Guest journey engineering is becoming a defining strategy for hotel brands where interior design is about crafting a story-telling sequence. The architecture builds anticipation as guests move through compression-and-release volumes, sensory transitions and are dotted with memorable, brand-defining moments from check-in to departure.
Spaces are evolving into a choreography of states all within a single footprint that are spatialised, signature narratives.
New Settlements & Urban Developments
What are some of the most exciting new real estate projects in Dubai that focus on innovative interior solutions?
There are several forward-thinking projects in Dubai that are truly establishing pioneering benchmarks in global real estate. The Museum of the Future’s engineering complexity showcased a fully column-free interior, enabled by its structural exoskeleton creating intriguing immersive environments. At Expo 2020, the UAE and Terra Pavilions deployed kinetic ceilings, adaptive shading, and climate-responsive interiors that evolved in real time with light, movement, and occupancy. Dubai is also advancing the frontier of 3D-printed architecture with the Office of the Future and equally commercial icons like The Opus by Zaha Hadid Architects are merging parametric form with functional performance. Looking ahead, we can expect to see signature projects that explore a never-before-seen approach to design and construction, where innovation and excellence are the cornerstones of future development.
Sustainability and Future Vision
How is Dubai integrating sustainability into its residential and hospitality projects?

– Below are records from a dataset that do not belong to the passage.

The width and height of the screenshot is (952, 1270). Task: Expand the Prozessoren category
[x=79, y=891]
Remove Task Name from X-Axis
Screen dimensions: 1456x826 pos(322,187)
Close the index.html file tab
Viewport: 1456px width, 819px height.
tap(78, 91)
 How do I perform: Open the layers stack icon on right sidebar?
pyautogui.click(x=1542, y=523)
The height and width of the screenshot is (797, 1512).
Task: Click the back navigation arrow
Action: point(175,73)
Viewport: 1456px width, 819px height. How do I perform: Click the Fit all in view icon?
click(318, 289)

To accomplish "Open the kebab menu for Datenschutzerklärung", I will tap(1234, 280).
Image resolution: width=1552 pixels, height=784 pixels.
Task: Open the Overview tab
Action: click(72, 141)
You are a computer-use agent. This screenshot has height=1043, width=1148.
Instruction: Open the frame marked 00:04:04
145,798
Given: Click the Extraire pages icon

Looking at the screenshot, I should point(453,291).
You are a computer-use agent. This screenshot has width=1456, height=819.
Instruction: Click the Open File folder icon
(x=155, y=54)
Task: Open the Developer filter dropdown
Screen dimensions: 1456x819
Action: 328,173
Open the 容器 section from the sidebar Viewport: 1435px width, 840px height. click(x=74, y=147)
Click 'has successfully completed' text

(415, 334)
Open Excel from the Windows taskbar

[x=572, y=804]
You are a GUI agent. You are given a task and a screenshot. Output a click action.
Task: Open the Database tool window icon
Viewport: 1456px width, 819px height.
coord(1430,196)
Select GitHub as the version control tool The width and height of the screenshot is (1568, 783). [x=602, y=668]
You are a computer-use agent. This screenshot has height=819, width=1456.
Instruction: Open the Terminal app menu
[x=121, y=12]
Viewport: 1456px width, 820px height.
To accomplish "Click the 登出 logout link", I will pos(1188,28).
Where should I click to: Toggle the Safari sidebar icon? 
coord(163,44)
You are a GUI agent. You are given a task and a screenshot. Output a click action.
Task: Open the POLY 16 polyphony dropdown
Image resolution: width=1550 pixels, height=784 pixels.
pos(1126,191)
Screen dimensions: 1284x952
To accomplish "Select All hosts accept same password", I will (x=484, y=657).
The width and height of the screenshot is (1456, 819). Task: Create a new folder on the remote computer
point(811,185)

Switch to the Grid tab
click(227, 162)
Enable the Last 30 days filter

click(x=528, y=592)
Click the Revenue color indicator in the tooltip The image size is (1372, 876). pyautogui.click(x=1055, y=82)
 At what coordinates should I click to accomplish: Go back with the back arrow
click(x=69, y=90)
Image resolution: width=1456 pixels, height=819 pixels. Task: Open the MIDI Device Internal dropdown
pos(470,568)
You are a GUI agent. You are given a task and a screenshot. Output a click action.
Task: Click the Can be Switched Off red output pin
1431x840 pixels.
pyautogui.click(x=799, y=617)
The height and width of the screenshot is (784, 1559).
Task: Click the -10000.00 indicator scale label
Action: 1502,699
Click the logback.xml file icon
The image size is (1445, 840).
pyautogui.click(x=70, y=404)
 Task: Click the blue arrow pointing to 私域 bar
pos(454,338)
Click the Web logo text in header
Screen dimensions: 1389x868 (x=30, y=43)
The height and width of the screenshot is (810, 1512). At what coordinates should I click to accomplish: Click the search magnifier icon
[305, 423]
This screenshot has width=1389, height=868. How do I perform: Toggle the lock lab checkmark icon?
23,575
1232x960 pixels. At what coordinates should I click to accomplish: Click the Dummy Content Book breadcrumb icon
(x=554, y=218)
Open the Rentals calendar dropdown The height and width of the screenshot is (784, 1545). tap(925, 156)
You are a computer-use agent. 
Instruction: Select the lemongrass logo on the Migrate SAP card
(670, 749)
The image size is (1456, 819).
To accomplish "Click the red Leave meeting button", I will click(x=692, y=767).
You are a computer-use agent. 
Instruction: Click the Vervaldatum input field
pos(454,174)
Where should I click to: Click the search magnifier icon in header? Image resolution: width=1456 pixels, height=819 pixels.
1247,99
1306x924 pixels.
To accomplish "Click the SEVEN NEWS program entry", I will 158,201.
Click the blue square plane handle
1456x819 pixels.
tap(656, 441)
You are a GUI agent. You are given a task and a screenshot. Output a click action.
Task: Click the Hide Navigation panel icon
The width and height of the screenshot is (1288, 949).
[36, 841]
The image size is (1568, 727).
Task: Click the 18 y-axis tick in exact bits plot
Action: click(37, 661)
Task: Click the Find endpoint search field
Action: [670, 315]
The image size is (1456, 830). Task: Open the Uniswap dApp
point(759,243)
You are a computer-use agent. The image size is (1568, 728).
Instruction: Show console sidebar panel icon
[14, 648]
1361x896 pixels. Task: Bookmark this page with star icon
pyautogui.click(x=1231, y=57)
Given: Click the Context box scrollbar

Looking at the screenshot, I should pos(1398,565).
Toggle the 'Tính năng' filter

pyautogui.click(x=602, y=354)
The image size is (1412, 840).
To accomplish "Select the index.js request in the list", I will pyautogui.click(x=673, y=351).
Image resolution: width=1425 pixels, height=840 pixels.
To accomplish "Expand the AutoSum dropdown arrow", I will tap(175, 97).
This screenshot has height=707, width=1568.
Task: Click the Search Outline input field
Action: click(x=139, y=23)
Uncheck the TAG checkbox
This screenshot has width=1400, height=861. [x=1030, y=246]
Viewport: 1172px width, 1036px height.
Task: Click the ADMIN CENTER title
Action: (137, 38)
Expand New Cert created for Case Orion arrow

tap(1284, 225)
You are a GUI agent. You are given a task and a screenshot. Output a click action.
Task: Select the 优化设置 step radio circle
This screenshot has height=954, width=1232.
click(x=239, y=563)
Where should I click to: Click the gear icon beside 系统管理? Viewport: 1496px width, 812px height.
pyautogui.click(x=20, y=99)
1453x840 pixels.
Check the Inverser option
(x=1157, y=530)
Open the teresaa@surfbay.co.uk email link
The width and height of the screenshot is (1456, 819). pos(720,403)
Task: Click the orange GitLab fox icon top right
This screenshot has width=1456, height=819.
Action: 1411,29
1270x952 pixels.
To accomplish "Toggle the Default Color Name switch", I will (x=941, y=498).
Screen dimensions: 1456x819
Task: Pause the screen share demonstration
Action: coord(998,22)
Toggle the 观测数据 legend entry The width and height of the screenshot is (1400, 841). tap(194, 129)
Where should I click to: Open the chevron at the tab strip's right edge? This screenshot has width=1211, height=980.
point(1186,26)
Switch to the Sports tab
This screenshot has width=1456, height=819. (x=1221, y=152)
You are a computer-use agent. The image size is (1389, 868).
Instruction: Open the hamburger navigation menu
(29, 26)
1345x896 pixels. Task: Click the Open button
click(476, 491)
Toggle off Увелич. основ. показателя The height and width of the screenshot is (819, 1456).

Sustainability in Dubai is addressed at a city-scale. Planning frameworks are placing a strong emphasis on density, mobility, and ecological resilience as foundational principles shaping new districts. Developments are integrating smart energy systems, greywater recycling, passive cooling techniques, and low-carbon construction methods while also aligning with broader goals such as the UAE Net Zero 2050 initiative and Dubai 2040 Urban Masterplan. We are seeing growth in large-scale developments like The Sustainable City and Expo City Dubai—both of which serve as fantastic models integrating architecture, sustainable urbanism and community-driven design. Across residential and hospitality sectors, the acceleration of green building standards, performance benchmarks, and energy-efficient infrastructure is shaping a new generation of high-impact, future-ready developments.
What new technologies are being implemented to enhance interior design sustainability?
AI is becoming more deeply integrated across the design lifecycle with generative models simulating spatial and material strategies based on circularity, adaptability, and embodied carbon thresholds. Simultaneously, predictive AI is being applied earlier to forecast performance, usage fluctuations and long-term operational impact. The insights are enabling teams to address issues proactively pre and post construction and occupancy.
The next evolution lies in achieving interoperability between both models to close the loop, making sustainability a live, evolving design strategy. At Love That Design, we’re developing digital platforms that embed data-driven product and design intelligence into the specification process. This enables teams to source by certifications, streamline selection and make informed and sustainable decisions from the outset.
Vikita Shahani, Director of Strategy and Inovation, Love that Design, Dubai
How do you see the future of interior design in Dubai in the next 5–10 years?
"Over the next decade, design will reflect the city's long-term policies and forward-facing frameworks. As digital economies and climate change impact demand, real estate will evolve. The built environment will prioritise connected, pedestrian-first, transit-oriented development, while interiors emerge as self-sufficient micro-architecture. Interior design will function as a strategic lever for digital integration, smart infrastructure and growth. AI-driven systems, real-time data and material traceability will transform spaces. The result will be a responsive platform for future-ready urban living."